Selon des sources turques, le président Erdogan a « transmis de façon claire » au secrétaire d’Etat toutes « les attentes de la Turquie » sur la Syrie, l’Irak, mais aussi sur la longue liste de contentieux qui empoisonnent les relations entre leurs deux pays, pourtant alliés au sein de l’OTAN, depuis le putsch raté de 2016 en Turquie. A ce propos, Washington n’a jamais donné suite aux demandes d’extradition du prédicateur Fethullah Gülen – vivant aux États-Unis -, désigné par Ankara comme le cerveau de la tentative du coup d’Etat.

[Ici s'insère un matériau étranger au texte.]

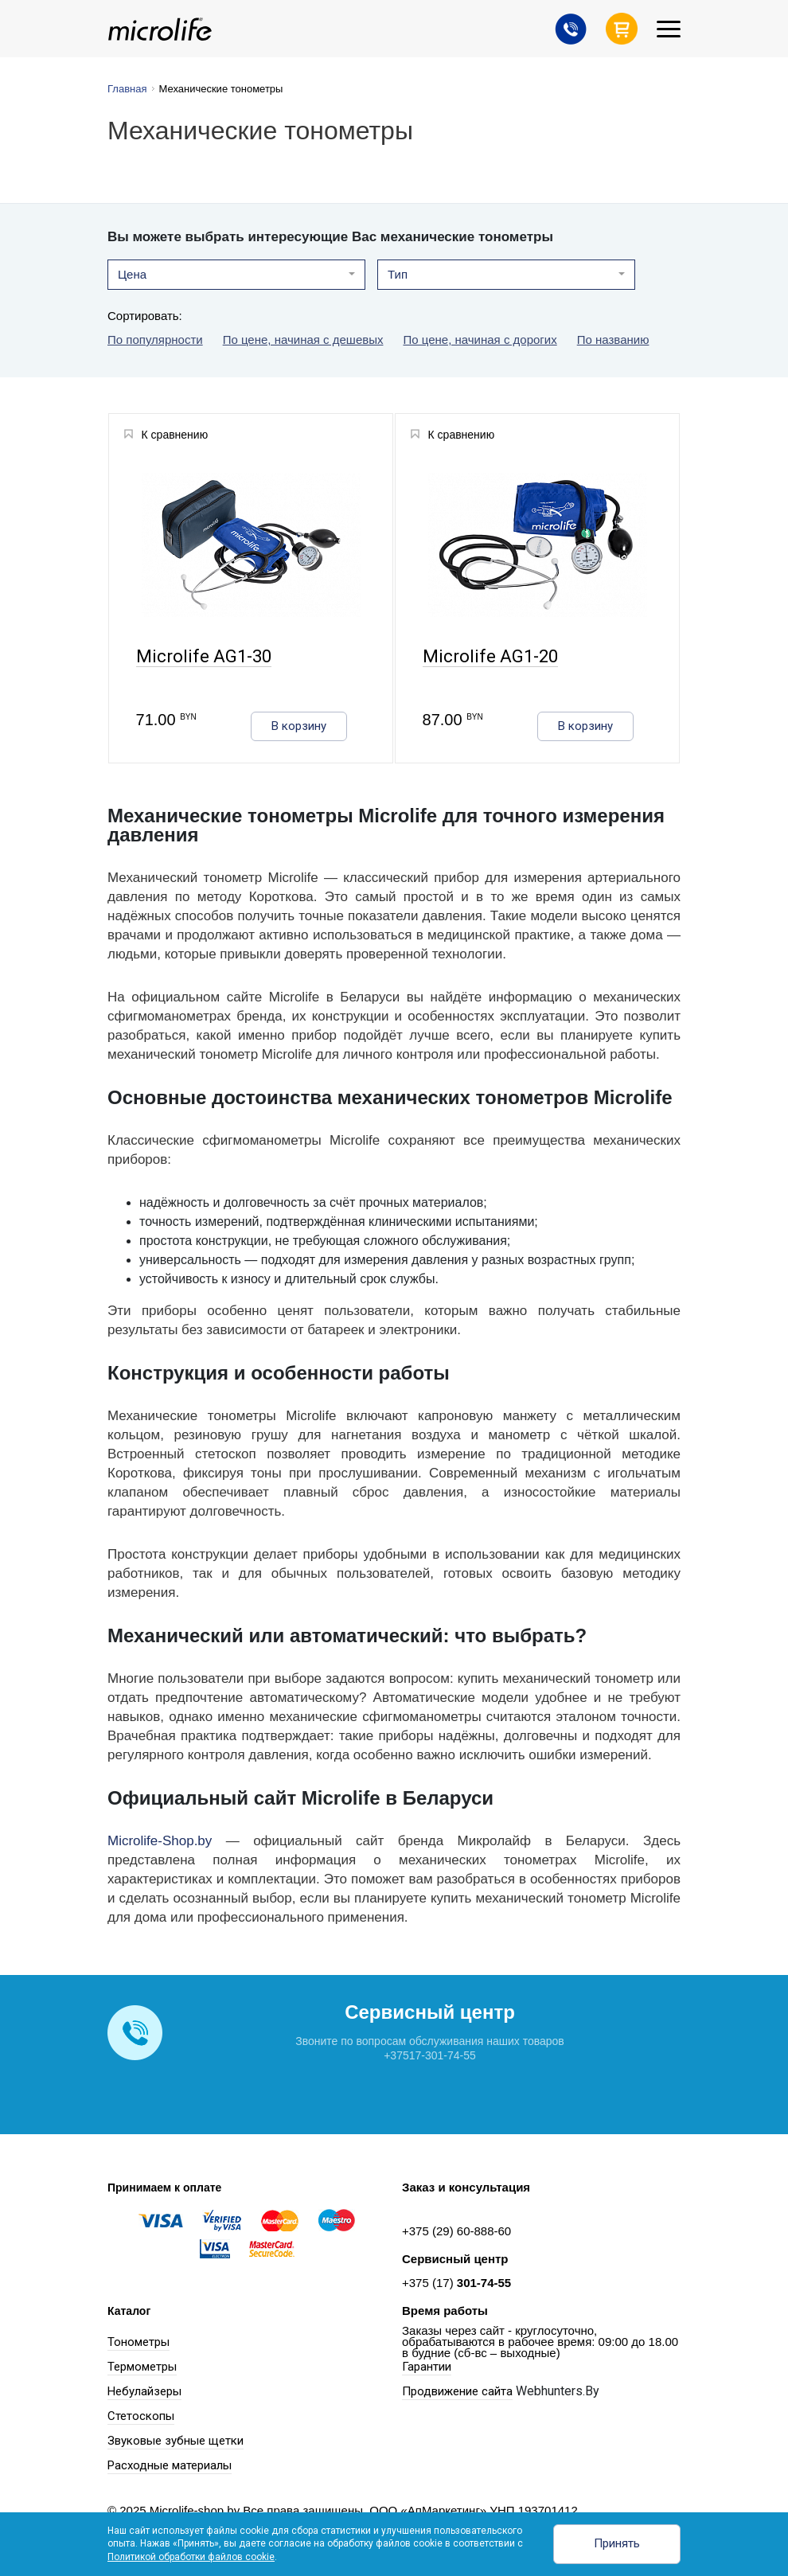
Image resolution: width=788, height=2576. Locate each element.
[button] (236, 275)
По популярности (155, 339)
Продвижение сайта (457, 2391)
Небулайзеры (144, 2391)
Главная (126, 89)
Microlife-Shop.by (159, 1840)
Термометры (142, 2366)
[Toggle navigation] (669, 29)
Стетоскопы (140, 2416)
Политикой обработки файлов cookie (191, 2556)
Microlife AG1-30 (203, 657)
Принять (617, 2543)
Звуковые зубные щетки (175, 2441)
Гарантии (426, 2366)
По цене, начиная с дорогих (479, 339)
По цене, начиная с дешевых (303, 339)
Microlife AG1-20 (489, 657)
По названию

MISE AU POINT AMÉRICANO-TURQUE
Un porte-parole du département d’Etat américain s’est borné à évoquer une « conversation fructueuse et ouverte pour permettre d’avancer de manière bénéfique aux deux pays ». Le chef de la diplomatie américaine n’a en revanche pas fait de déclarations : « nos relations sont à un moment très critique. Soit, nous améliorons nos relations, soit elles vont s’effondrer complètement », avait-il mis en garde avant la visite. Symbole de cette mauvaise passe : la capitale turque a rebaptisé une avenue longeant l’ambassade des États-Unis Rameau d’olivier, du nom de l’opération militaire turque déclenchée le 20 janvier dans le nord de la Syrie.
Or, c’est cette offensive contre l’enclave d’Afrine et les unités du PYD qui envenime plus que jamais la situation. Ankara considère cette milice kurde comme « terroriste », alors qu’elle est l’un allié-clé des forces spéciales américaines dans la lutte contre Daech. Après les appels à la « retenue » adressés à Ankara, Rex Tillerson avait protesté contre une opération qui « détourne » les forces anti-jihadistes de leur combat prioritaire, estimant que des éléments kurdes ont déjà quitté l’Est syrien pour prêter main forte aux unités du PYD engagées à Afrine.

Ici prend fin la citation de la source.